I bought these new-but-old so the gauge probably is in someone's toolbox.
 
So I spaced up the shaft assembly .100". The shims go between the head and the black anodized rocker support, not under the round shaft itself, so it's easy to make a shim out of flat stock. The pattern looks good. The "IN" means the side that is toward the intake manifold. This is what T&D says they want to see for roller contact....a slight offset toward the intake side when the valve is closed. As it opens, it moves a little toward the exhaust side, then at half lift it begins to move back toward the intake side. The pattern shown is with right around the .680 lift I plan to use. View attachment 1715638128


How wide is the pattern?
 
I don't know. I'm gonna do some more checking today. I didn't pattern it with the rocker higher because when I raised them up, the tip wanted to migrate toward the exhaust side. But I haven't made enough trials to decide where I want to end up at. I'll probably call T&D Monday to ask a few questions, too. I know I 'm close, but I know I'm not 'best' just yet.

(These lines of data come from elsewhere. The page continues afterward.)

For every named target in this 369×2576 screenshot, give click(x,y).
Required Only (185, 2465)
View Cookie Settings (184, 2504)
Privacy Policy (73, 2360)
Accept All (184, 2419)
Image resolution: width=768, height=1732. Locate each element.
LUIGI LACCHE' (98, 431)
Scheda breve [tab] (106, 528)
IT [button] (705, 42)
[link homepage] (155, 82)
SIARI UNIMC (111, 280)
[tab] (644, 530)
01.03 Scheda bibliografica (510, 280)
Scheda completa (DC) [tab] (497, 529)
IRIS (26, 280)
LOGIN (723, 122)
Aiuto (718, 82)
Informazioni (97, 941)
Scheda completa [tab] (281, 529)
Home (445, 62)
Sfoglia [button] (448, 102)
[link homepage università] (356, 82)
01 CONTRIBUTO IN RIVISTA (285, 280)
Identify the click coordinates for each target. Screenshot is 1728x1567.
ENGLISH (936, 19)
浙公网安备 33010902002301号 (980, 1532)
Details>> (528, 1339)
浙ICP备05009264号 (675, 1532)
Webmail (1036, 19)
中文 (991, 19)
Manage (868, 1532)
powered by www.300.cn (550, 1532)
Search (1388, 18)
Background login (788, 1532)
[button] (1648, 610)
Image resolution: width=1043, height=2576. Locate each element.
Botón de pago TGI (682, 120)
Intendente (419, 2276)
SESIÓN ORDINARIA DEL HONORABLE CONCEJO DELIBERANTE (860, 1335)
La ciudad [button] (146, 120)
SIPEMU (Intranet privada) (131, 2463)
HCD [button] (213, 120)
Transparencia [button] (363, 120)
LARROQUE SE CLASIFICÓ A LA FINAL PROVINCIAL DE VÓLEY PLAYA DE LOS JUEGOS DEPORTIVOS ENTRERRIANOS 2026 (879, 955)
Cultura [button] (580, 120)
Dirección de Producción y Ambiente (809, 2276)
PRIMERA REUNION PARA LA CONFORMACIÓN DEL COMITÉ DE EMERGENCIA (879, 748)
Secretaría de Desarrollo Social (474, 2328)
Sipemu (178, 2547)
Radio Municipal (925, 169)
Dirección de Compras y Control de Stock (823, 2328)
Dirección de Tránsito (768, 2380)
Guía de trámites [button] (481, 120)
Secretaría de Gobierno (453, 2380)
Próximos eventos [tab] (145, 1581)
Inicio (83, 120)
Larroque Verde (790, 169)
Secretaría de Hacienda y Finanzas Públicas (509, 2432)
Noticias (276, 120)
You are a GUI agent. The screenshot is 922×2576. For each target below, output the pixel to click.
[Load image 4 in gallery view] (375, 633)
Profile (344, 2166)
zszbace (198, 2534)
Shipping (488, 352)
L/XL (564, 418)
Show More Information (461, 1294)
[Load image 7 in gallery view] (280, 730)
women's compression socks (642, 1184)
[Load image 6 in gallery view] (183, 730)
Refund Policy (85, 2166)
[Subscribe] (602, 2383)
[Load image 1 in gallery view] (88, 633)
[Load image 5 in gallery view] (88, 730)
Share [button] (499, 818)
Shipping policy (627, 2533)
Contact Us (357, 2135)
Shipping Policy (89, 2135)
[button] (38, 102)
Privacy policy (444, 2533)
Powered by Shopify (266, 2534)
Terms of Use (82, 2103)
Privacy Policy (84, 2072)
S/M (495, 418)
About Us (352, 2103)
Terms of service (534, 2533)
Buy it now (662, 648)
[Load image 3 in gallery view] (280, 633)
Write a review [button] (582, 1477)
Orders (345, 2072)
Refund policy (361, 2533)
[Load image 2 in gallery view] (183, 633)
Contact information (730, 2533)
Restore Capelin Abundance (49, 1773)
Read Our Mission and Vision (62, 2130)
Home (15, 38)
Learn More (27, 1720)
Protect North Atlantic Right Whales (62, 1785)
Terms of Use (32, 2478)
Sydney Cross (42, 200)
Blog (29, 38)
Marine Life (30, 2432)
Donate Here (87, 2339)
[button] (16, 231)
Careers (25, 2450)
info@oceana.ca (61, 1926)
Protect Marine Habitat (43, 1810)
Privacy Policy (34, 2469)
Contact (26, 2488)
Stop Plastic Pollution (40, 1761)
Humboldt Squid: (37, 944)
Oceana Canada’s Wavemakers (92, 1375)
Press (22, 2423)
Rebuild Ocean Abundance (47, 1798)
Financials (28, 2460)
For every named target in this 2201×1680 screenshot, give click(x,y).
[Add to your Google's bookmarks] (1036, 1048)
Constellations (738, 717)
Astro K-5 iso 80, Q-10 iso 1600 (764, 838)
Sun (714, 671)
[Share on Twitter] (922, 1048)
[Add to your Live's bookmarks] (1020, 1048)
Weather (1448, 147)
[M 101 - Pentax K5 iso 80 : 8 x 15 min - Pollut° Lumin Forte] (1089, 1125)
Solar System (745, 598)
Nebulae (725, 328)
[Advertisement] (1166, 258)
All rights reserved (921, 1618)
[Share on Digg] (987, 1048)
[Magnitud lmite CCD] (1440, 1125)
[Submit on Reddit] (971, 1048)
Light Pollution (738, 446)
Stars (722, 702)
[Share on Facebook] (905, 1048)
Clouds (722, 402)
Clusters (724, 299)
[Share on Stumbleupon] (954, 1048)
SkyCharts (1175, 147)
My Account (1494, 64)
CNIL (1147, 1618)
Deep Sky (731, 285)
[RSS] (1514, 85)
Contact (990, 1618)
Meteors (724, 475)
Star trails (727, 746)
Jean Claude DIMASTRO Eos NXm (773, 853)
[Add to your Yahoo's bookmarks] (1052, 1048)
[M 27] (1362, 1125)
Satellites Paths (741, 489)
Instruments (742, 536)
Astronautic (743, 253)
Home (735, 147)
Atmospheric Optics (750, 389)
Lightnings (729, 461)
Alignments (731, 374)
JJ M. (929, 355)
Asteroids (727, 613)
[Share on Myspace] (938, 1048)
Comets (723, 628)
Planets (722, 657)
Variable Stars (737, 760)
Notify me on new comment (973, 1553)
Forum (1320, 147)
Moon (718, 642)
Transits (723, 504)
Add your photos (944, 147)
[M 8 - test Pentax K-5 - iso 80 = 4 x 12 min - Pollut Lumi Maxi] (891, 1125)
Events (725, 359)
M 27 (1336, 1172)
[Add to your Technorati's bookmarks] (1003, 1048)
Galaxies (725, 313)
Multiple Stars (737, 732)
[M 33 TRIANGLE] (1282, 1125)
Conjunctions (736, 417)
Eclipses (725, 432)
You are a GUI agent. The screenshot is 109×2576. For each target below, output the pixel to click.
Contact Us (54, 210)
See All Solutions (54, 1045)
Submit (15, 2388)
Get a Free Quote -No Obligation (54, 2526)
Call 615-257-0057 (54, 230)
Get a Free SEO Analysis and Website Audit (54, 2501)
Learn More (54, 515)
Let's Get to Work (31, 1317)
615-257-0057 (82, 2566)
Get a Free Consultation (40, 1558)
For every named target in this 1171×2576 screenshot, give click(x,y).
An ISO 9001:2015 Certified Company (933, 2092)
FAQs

This is a good example of why I shudder at pre-made pushrods for any engine. As I adjust the rockers, the pushrod length changes accordingly. And, on the T&D's, they are very specific about how much thread they want on the rocker adjuster.
 
@gregcon I hood this question doesn’t annoy to much.

Where & how did you take the pushrod measurement?
 
The method I use is pretty simple...and it's the same as T&D mentions in this document. With the actual cam/lifters/valves, etc. in place I use a feeler gauge to maintain the lash then adjust the pushrod thread to the right length. Once that's determined, I send the pushrod(s) to the pushrod company and tell them to replicate it.

Note how in the T&D sheet it says to establish the initial thread on the adjuster at 1 thread down then never deviate more than one turn from there. It shows the need for an accurate length pushrod, at least with their setup.
http://www.tdmach.com/wp-content/uploads/2018/01/Instructions-P-N-05899.pdf
 
I don't know. I'm gonna do some more checking today. I didn't pattern it with the rocker higher because when I raised them up, the tip wanted to migrate toward the exhaust side. But I haven't made enough trials to decide where I want to end up at. I'll probably call T&D Monday to ask a few questions, too. I know I 'm close, but I know I'm not 'best' just yet.

This is a good example of why I shudder at pre-made pushrods for any engine. As I adjust the rockers, the pushrod length changes accordingly. And, on the T&D's, they are very specific about how much thread they want on the rocker adjuster.


I agree with Mike at B3 in that I’d rather have the pattern off centered a bit and get the sweep tighter. IIRC my sweep is .040 an it’s a touch to the exhaust side.
 
Off centered in which direction?


To the exhaust side IIRC. When it goes back together I’ll check it again. It’s apart because I went against my gut when putting it together and then jacked up some stuff when I had the shafts off. Bent some valves and dinged up my cam and lifters.
 
So I changed to a .187" shim and it moved the contact 'over the hill' to the exhaust side. It reduced the width by a little, it's now about .070"
pattern .187 .jpg
 
I tried a few more thicknesses on shims; I can move the pattern around but it more or less stays in the .070-.080" range. I should try to find a better marking compound as the stuff I am using is not giving a really clear definition. I think there is some 'pull away' when the roller leaves the face of the lash cap and it's making the pattern look wider than it actually is. I can see some faint lines that look like the actual contact but I am not sure. I guess I'll dig out some different compound.
 
I tried a few more thicknesses on shims; I can move the pattern around but it more or less stays in the .070-.080" range. I should try to find a better marking compound as the stuff I am using is not giving a really clear definition. I think there is some 'pull away' when the roller leaves the face of the lash cap and it's making the pattern look wider than it actually is. I can see some faint lines that look like the actual contact but I am not sure. I guess I'll dig out some different compound.


Is that leaded grease? Hard to find that anymore, and I have some stashed away. I use Prussian blue, but it does the same thing.

That .070 wide swipe may be as good as it gets.